Stored records:
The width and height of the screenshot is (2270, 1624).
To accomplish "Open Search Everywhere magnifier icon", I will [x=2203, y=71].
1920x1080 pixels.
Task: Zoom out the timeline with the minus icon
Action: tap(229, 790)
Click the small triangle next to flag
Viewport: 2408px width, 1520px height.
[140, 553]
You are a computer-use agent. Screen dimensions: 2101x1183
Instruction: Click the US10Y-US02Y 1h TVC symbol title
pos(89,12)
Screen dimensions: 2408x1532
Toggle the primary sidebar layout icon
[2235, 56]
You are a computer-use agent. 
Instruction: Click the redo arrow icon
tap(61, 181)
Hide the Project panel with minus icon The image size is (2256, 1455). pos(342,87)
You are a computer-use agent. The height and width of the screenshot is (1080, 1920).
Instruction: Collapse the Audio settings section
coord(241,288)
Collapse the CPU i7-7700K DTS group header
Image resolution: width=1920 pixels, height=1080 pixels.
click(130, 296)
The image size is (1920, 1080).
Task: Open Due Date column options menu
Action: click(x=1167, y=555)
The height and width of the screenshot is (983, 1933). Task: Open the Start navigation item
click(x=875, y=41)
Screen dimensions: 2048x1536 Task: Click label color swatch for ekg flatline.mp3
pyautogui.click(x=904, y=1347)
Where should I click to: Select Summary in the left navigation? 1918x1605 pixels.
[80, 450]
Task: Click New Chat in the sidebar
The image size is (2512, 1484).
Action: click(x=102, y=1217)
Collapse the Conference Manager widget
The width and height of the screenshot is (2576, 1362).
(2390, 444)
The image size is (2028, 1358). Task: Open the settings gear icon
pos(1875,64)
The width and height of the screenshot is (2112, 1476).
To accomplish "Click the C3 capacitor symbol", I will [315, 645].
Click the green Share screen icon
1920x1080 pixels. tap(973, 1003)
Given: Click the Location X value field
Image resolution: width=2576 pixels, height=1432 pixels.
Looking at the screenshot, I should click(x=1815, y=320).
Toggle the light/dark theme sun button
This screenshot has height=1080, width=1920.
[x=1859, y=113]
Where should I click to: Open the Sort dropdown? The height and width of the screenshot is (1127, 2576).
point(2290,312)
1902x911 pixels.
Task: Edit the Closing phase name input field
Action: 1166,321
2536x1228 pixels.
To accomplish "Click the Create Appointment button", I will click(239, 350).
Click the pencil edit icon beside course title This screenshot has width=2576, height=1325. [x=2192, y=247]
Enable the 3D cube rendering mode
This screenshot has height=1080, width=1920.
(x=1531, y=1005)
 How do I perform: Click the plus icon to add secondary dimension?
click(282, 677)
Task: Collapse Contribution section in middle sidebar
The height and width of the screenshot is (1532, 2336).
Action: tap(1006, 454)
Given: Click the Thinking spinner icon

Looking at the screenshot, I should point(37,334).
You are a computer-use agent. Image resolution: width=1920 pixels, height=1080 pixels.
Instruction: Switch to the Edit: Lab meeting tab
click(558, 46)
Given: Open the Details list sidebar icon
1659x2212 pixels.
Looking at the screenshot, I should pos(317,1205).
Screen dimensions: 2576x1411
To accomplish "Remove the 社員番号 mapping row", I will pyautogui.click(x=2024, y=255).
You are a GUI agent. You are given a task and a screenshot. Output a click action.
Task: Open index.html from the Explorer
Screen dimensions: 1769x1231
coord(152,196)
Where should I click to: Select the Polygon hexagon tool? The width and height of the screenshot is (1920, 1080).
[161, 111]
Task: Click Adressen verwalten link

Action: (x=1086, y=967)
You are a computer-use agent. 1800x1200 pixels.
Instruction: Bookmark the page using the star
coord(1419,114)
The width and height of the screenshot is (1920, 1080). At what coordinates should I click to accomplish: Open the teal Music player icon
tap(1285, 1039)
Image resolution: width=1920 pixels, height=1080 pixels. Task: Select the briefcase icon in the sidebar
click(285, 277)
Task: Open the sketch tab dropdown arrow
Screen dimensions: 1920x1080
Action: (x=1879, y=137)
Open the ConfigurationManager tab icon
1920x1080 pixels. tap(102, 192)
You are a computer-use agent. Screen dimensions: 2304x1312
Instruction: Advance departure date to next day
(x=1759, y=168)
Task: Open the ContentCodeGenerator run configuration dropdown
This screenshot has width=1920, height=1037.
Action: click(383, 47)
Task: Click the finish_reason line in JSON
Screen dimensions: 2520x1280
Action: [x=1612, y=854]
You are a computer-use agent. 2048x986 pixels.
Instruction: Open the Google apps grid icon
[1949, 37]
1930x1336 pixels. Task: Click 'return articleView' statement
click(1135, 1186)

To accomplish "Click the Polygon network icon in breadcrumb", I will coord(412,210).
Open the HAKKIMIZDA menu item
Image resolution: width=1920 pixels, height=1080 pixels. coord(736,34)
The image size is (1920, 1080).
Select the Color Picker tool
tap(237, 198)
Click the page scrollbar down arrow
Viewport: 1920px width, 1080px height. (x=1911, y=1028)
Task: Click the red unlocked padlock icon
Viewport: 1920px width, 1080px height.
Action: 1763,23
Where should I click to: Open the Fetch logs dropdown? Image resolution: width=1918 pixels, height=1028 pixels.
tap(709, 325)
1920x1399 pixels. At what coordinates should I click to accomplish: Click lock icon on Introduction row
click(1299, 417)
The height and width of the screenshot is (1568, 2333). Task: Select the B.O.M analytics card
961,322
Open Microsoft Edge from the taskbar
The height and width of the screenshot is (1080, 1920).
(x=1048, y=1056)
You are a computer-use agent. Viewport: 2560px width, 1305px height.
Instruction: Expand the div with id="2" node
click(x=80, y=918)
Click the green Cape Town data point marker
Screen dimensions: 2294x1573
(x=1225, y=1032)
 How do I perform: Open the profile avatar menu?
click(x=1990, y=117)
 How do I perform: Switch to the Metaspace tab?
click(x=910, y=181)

▶ Activity
Output the entries above in their entirety, exactly as written.

▶ Response below
The width and height of the screenshot is (2270, 1624).
To accomplish "Open Search Everywhere magnifier icon", I will [x=2203, y=71].
1920x1080 pixels.
Task: Zoom out the timeline with the minus icon
Action: tap(229, 790)
Click the small triangle next to flag
Viewport: 2408px width, 1520px height.
[140, 553]
You are a computer-use agent. Screen dimensions: 2101x1183
Instruction: Click the US10Y-US02Y 1h TVC symbol title
pos(89,12)
Screen dimensions: 2408x1532
Toggle the primary sidebar layout icon
[2235, 56]
You are a computer-use agent. 
Instruction: Click the redo arrow icon
tap(61, 181)
Hide the Project panel with minus icon The image size is (2256, 1455). pos(342,87)
You are a computer-use agent. The height and width of the screenshot is (1080, 1920).
Instruction: Collapse the Audio settings section
coord(241,288)
Collapse the CPU i7-7700K DTS group header
Image resolution: width=1920 pixels, height=1080 pixels.
click(130, 296)
The image size is (1920, 1080).
Task: Open Due Date column options menu
Action: click(x=1167, y=555)
The height and width of the screenshot is (983, 1933). Task: Open the Start navigation item
click(x=875, y=41)
Screen dimensions: 2048x1536 Task: Click label color swatch for ekg flatline.mp3
pyautogui.click(x=904, y=1347)
Where should I click to: Select Summary in the left navigation? 1918x1605 pixels.
[80, 450]
Task: Click New Chat in the sidebar
The image size is (2512, 1484).
Action: click(x=102, y=1217)
Collapse the Conference Manager widget
The width and height of the screenshot is (2576, 1362).
(2390, 444)
The image size is (2028, 1358). Task: Open the settings gear icon
pos(1875,64)
The width and height of the screenshot is (2112, 1476).
To accomplish "Click the C3 capacitor symbol", I will [315, 645].
Click the green Share screen icon
1920x1080 pixels. tap(973, 1003)
Given: Click the Location X value field
Image resolution: width=2576 pixels, height=1432 pixels.
Looking at the screenshot, I should click(x=1815, y=320).
Toggle the light/dark theme sun button
This screenshot has height=1080, width=1920.
[x=1859, y=113]
Where should I click to: Open the Sort dropdown? The height and width of the screenshot is (1127, 2576).
point(2290,312)
1902x911 pixels.
Task: Edit the Closing phase name input field
Action: 1166,321
2536x1228 pixels.
To accomplish "Click the Create Appointment button", I will click(239, 350).
Click the pencil edit icon beside course title This screenshot has width=2576, height=1325. [x=2192, y=247]
Enable the 3D cube rendering mode
This screenshot has height=1080, width=1920.
(x=1531, y=1005)
 How do I perform: Click the plus icon to add secondary dimension?
click(282, 677)
Task: Collapse Contribution section in middle sidebar
The height and width of the screenshot is (1532, 2336).
Action: tap(1006, 454)
Given: Click the Thinking spinner icon

Looking at the screenshot, I should point(37,334).
You are a computer-use agent. Image resolution: width=1920 pixels, height=1080 pixels.
Instruction: Switch to the Edit: Lab meeting tab
click(558, 46)
Given: Open the Details list sidebar icon
1659x2212 pixels.
Looking at the screenshot, I should pos(317,1205).
Screen dimensions: 2576x1411
To accomplish "Remove the 社員番号 mapping row", I will pyautogui.click(x=2024, y=255).
You are a GUI agent. You are given a task and a screenshot. Output a click action.
Task: Open index.html from the Explorer
Screen dimensions: 1769x1231
coord(152,196)
Where should I click to: Select the Polygon hexagon tool? The width and height of the screenshot is (1920, 1080).
[161, 111]
Task: Click Adressen verwalten link

Action: (x=1086, y=967)
You are a computer-use agent. 1800x1200 pixels.
Instruction: Bookmark the page using the star
coord(1419,114)
The width and height of the screenshot is (1920, 1080). At what coordinates should I click to accomplish: Open the teal Music player icon
tap(1285, 1039)
Image resolution: width=1920 pixels, height=1080 pixels. Task: Select the briefcase icon in the sidebar
click(285, 277)
Task: Open the sketch tab dropdown arrow
Screen dimensions: 1920x1080
Action: (x=1879, y=137)
Open the ConfigurationManager tab icon
1920x1080 pixels. tap(102, 192)
You are a computer-use agent. Screen dimensions: 2304x1312
Instruction: Advance departure date to next day
(x=1759, y=168)
Task: Open the ContentCodeGenerator run configuration dropdown
This screenshot has width=1920, height=1037.
Action: click(383, 47)
Task: Click the finish_reason line in JSON
Screen dimensions: 2520x1280
Action: [x=1612, y=854]
You are a computer-use agent. 2048x986 pixels.
Instruction: Open the Google apps grid icon
[1949, 37]
1930x1336 pixels. Task: Click 'return articleView' statement
click(1135, 1186)

To accomplish "Click the Polygon network icon in breadcrumb", I will coord(412,210).
Open the HAKKIMIZDA menu item
Image resolution: width=1920 pixels, height=1080 pixels. coord(736,34)
The image size is (1920, 1080).
Select the Color Picker tool
tap(237, 198)
Click the page scrollbar down arrow
Viewport: 1920px width, 1080px height. (x=1911, y=1028)
Task: Click the red unlocked padlock icon
Viewport: 1920px width, 1080px height.
Action: 1763,23
Where should I click to: Open the Fetch logs dropdown? Image resolution: width=1918 pixels, height=1028 pixels.
tap(709, 325)
1920x1399 pixels. At what coordinates should I click to accomplish: Click lock icon on Introduction row
click(1299, 417)
The height and width of the screenshot is (1568, 2333). Task: Select the B.O.M analytics card
961,322
Open Microsoft Edge from the taskbar
The height and width of the screenshot is (1080, 1920).
(x=1048, y=1056)
You are a computer-use agent. Viewport: 2560px width, 1305px height.
Instruction: Expand the div with id="2" node
click(x=80, y=918)
Click the green Cape Town data point marker
Screen dimensions: 2294x1573
(x=1225, y=1032)
 How do I perform: Open the profile avatar menu?
click(x=1990, y=117)
 How do I perform: Switch to the Metaspace tab?
click(x=910, y=181)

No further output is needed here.